The scientific use of previous experience to learn how to win wars has led to other more concrete results than concepts like the "deep operation." It also had great consequences for weapon design and force structure. For example, the study of previous wars, especially the civil war, showed the importance of simple, standardized and compatible weapon systems. The importance of this derives from the costs of learning to use new weapon systems (especially the time costs of teaching new soldiers a new weapon system in the middle of a war) and the increased probability of breakdown as a result of increased technological complexity. Thus, instead of complex and revolutionary weapon development Soviet weapon systems often developed in an evolutionary manner. For example, there is a long line of Soviet tanks from the T-34 to the T-72 which all have great similarities and interchangeable parts. Similarly, airplanes (MiG's) and guns (such as the AK's) are designed using past system as close models. The crucial mechanism in this process of matching weapons to practical needs rather than technological sophistication, is the military representatives in the design bureau and factories. These representative make sure than no new exotic technology is used unless it is deemed necessary by the army. Thus, the different approach to weapon systems is one example of how Soviet military scientific thinking is different from the Western bias towards hight-tech weapons.

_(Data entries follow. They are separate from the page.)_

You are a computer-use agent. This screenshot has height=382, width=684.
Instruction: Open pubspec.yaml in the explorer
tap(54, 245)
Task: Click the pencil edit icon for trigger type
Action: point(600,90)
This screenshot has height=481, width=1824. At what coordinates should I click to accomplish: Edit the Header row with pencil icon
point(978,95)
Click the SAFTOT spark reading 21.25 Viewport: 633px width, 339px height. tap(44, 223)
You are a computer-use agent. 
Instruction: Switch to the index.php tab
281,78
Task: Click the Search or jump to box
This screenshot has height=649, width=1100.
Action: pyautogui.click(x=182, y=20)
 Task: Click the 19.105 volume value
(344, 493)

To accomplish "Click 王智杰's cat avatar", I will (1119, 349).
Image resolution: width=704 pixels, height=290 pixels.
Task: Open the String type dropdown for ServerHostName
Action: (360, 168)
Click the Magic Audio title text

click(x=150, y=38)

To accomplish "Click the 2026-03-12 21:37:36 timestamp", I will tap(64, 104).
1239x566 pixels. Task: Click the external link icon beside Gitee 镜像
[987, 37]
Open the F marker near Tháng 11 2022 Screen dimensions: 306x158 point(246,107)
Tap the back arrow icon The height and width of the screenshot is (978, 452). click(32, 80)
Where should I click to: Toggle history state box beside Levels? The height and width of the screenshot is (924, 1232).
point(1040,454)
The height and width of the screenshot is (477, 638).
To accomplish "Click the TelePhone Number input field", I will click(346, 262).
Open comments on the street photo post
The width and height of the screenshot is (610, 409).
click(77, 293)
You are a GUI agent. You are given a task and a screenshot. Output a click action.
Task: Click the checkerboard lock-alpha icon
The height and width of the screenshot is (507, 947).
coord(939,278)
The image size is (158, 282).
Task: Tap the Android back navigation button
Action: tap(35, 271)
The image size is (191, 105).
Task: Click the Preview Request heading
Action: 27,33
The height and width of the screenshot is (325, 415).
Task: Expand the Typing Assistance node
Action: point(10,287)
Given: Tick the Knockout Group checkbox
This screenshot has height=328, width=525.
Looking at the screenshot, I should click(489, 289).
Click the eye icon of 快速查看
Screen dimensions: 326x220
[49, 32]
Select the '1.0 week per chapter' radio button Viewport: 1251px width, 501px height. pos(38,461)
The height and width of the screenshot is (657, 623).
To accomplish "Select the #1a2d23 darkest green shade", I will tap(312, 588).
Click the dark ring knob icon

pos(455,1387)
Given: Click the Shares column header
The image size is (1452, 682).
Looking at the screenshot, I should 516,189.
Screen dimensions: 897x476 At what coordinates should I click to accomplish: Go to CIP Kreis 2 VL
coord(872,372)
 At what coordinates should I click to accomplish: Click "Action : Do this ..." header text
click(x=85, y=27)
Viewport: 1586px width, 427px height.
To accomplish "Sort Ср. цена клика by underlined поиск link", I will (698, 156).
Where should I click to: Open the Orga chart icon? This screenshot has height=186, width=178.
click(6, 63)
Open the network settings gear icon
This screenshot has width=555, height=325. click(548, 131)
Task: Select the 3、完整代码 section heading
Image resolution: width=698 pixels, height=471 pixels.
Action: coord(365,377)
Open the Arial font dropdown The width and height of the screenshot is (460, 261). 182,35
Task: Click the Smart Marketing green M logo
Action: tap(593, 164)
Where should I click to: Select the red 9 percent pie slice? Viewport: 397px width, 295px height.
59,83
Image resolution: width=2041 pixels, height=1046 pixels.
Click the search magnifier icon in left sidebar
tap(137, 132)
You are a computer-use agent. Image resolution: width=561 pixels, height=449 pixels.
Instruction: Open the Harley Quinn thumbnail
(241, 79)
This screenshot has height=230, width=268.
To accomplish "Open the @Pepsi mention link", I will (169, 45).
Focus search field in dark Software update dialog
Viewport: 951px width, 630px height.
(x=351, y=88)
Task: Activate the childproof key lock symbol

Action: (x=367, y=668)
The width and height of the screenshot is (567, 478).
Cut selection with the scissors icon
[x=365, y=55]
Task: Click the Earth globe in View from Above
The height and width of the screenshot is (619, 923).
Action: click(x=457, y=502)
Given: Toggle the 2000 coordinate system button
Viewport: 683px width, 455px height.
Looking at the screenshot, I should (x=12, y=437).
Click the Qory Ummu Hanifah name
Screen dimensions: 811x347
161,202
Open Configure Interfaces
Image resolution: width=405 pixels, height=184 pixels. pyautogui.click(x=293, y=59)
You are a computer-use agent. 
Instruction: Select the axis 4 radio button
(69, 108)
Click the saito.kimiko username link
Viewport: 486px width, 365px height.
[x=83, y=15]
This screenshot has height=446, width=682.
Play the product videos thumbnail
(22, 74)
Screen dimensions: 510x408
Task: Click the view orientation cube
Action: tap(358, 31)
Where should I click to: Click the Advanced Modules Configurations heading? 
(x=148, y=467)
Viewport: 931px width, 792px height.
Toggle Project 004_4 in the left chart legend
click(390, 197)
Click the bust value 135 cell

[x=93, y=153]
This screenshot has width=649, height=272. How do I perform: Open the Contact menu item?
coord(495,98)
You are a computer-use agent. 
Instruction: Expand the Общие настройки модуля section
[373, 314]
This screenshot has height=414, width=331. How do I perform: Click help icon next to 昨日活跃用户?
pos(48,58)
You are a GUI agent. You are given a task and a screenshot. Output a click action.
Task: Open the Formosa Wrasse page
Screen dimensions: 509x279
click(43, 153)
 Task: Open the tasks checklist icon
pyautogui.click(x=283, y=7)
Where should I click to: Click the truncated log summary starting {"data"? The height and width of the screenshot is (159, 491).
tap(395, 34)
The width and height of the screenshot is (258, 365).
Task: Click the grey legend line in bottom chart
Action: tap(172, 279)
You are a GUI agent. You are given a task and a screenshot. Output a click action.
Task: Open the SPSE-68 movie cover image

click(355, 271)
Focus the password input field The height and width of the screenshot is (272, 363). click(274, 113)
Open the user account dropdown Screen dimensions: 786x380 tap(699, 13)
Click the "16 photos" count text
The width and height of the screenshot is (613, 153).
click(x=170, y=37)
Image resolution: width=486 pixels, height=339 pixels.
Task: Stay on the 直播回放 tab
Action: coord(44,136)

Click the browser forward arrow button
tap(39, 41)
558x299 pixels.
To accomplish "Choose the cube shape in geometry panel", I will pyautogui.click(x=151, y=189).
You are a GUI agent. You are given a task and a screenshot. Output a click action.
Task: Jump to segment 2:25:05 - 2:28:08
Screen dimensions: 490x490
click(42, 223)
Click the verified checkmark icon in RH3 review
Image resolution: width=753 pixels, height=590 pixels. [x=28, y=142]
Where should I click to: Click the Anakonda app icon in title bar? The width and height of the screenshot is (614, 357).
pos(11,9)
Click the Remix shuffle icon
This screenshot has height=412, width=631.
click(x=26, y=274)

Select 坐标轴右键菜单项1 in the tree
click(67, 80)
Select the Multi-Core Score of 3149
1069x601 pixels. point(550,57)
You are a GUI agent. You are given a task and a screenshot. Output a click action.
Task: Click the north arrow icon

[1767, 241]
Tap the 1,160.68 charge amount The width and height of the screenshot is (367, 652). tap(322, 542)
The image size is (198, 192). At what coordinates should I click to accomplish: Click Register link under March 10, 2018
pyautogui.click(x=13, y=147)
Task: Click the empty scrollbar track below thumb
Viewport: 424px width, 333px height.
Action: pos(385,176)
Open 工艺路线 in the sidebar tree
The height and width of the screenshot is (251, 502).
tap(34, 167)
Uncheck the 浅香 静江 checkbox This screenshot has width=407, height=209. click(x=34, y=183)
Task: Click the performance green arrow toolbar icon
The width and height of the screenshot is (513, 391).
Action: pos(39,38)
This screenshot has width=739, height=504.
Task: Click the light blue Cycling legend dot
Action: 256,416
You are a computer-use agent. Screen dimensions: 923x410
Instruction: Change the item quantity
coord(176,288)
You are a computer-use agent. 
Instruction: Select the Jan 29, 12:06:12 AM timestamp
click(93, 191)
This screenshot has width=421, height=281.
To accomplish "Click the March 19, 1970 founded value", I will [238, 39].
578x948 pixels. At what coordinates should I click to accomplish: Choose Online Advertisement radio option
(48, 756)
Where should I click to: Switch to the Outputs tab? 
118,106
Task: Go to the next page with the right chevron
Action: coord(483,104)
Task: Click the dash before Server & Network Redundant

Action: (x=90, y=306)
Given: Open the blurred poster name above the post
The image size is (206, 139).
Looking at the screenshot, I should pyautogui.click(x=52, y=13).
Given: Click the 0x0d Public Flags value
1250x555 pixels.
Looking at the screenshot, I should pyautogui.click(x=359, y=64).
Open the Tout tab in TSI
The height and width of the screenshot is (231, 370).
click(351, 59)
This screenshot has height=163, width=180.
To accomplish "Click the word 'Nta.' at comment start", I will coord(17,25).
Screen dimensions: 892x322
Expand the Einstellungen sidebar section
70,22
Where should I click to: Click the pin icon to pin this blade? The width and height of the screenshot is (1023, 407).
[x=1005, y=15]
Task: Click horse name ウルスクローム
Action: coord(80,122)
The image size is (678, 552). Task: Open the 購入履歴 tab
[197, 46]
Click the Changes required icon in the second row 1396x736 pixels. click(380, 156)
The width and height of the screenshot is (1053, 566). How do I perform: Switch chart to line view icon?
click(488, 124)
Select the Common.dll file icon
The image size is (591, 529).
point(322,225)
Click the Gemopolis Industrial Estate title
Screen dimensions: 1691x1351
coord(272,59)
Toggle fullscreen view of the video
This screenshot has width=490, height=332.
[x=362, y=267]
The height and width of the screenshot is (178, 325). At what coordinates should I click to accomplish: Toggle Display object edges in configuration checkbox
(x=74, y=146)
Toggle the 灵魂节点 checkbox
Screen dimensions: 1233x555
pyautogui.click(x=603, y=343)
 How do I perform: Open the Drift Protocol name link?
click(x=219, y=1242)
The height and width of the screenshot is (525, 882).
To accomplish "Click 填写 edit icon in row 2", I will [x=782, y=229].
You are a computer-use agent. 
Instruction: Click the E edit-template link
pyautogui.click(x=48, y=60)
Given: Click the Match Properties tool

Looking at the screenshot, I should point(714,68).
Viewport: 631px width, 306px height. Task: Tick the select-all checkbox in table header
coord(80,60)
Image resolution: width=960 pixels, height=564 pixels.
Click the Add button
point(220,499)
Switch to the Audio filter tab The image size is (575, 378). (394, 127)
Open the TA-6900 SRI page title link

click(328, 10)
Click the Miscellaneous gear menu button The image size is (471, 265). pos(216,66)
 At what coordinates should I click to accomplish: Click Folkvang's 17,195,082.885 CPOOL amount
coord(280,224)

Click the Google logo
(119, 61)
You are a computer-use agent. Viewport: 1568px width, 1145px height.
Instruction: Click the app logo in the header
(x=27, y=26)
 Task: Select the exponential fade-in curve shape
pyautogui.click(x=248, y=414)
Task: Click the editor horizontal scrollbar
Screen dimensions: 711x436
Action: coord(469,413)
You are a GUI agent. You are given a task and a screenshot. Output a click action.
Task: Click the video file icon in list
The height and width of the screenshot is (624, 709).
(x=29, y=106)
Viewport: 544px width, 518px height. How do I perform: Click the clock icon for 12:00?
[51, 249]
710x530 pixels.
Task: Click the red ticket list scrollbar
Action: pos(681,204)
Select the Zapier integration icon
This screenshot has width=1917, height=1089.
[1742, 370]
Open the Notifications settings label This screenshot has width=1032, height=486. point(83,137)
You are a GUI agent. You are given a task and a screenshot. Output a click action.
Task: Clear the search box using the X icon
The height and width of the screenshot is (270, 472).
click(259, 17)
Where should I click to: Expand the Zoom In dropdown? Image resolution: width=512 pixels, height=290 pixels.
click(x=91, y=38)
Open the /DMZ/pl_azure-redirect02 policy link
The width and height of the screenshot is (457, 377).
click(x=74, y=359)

That the scientific approach to military thinking has consequences for the force structure is best exemplified by the reserve system which characterises the Soviet military. The system is based on rapid mobilization of reserves, instead of a large professional standing army. Once again the civil war taught the Soviets the importance of this strategy: large reserves and good lines of communication were crucial to win a civil war with no fixed fronts. Since the Soviets plan to turn a future war into such a fluid battle (the deep operations will create few fixed fronts), the reserve system makes sure that the Soviets can achieve a very favourable force ratio in battle. One Western soldier may be better trained and have better equipment than one Soviet soldier, but this does not mean that one Western soldier can win against four Soviet soldiers. Based on this lesson Soviet military thinking has led to a different force structure than the Western: Large reserves rather than small professional armies.

The last area of difference between Soviet and Western military thought, is cultural attitudes. In many ways this is more a source of the other three differences (ideology, holistic thinking and the scientific approach) than a separate category. For example, the holistic way of thinking can be traced back to the influence of the Greek Byzantine concept of law in Russia. Unlike the Roman concept, with its "ultra vires," the Greek version did not limited the legitimate involvement of the Sovereign. By not doing so it failed to distinguish between the political and the private sphere. The concept of deep operations can be traced back to the Russian attitudes to work originating in the Russian harvest in which an intense period of work was followed by less intense work ("storming the plan" is still a very familiar concept in Russia). The Russian tradition of "maskirovka" can be traced back to the culture of "secrecy" which, as C. Donnelly writes, "is build into the Russian mind." (p. 42) and from he fact that there are few natural hiding places in the Russian geography, thus creating the need for "maskirovka" such as smoke screens to achieve surprise.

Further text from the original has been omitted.